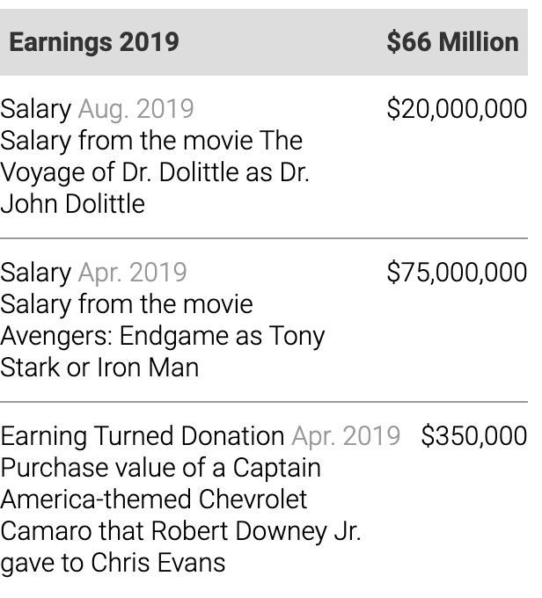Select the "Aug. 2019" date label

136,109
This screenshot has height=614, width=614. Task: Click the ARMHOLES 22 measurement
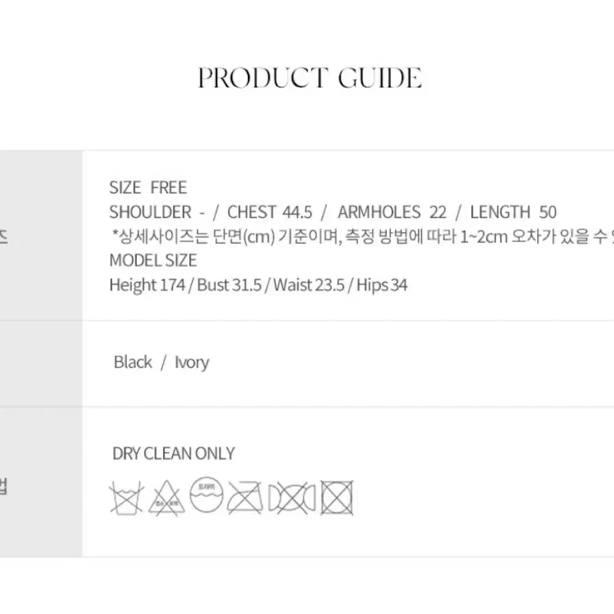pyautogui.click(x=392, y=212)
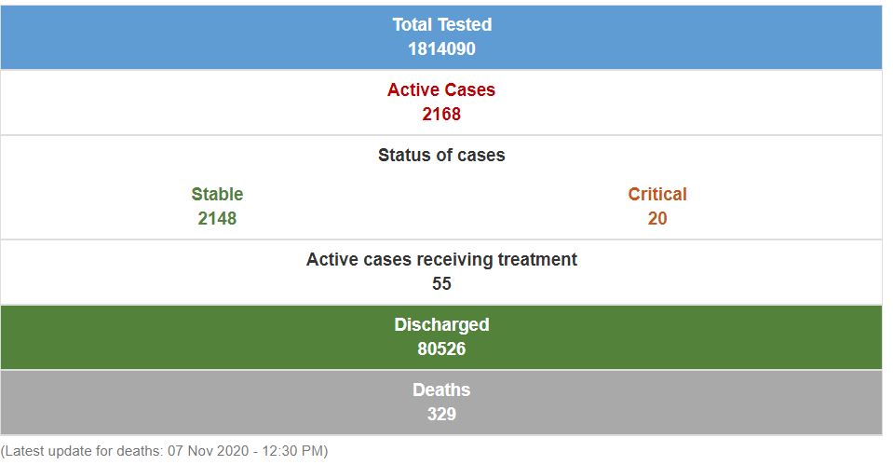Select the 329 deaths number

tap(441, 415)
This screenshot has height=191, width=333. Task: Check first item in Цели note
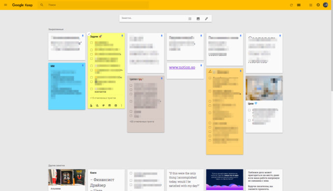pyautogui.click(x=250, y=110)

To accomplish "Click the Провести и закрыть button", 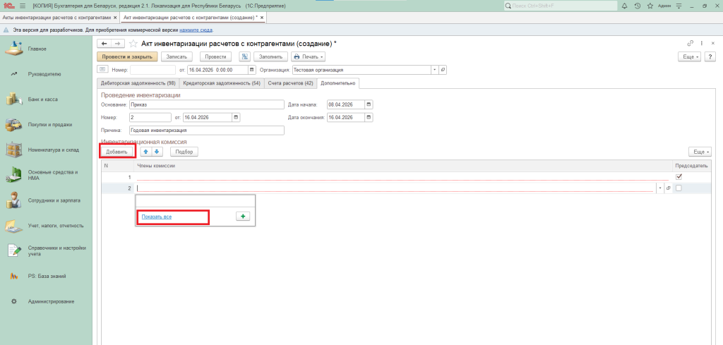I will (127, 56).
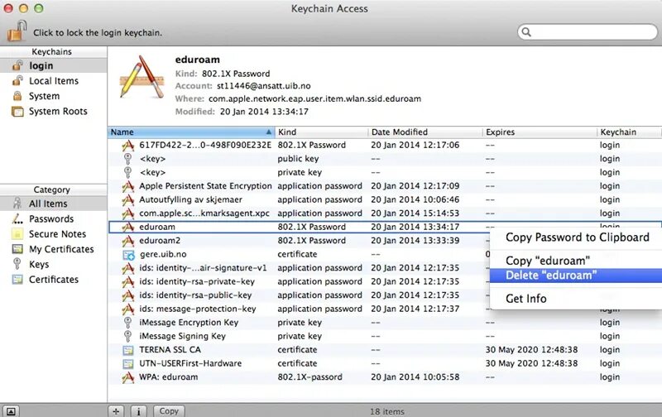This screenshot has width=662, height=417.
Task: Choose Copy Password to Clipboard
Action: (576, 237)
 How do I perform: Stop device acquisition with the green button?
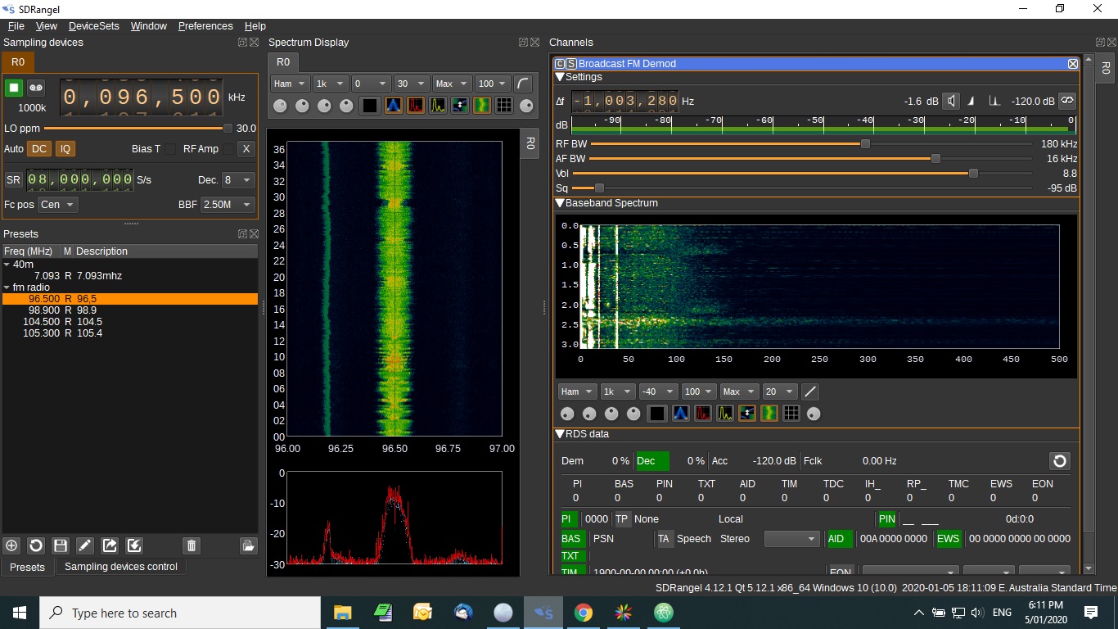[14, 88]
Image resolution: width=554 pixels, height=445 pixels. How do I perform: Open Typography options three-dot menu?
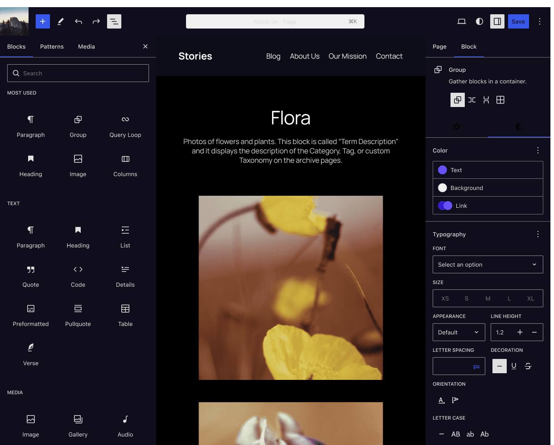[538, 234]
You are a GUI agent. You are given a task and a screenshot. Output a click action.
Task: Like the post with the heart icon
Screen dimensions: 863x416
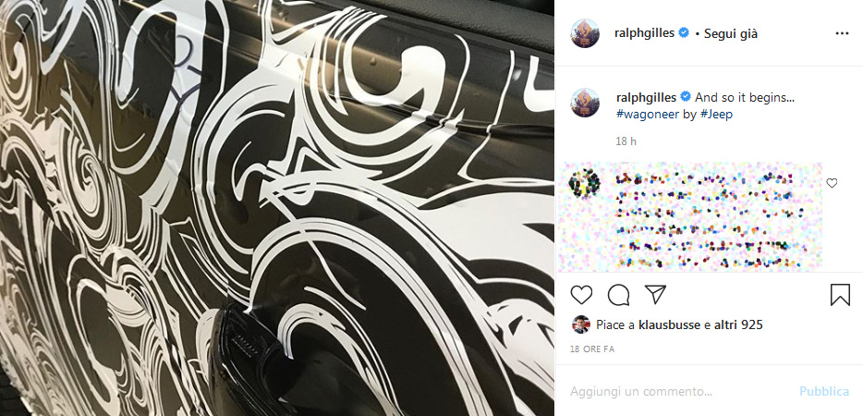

■ ■ ■ ■ ■

■ **Directive**: Pull out every line of the listing above that contains the word "with". Case counts when matching.

■ **Exercise response**:
 How do I perform: Stop device acquisition with the green button?
Task: Like the post with the heart icon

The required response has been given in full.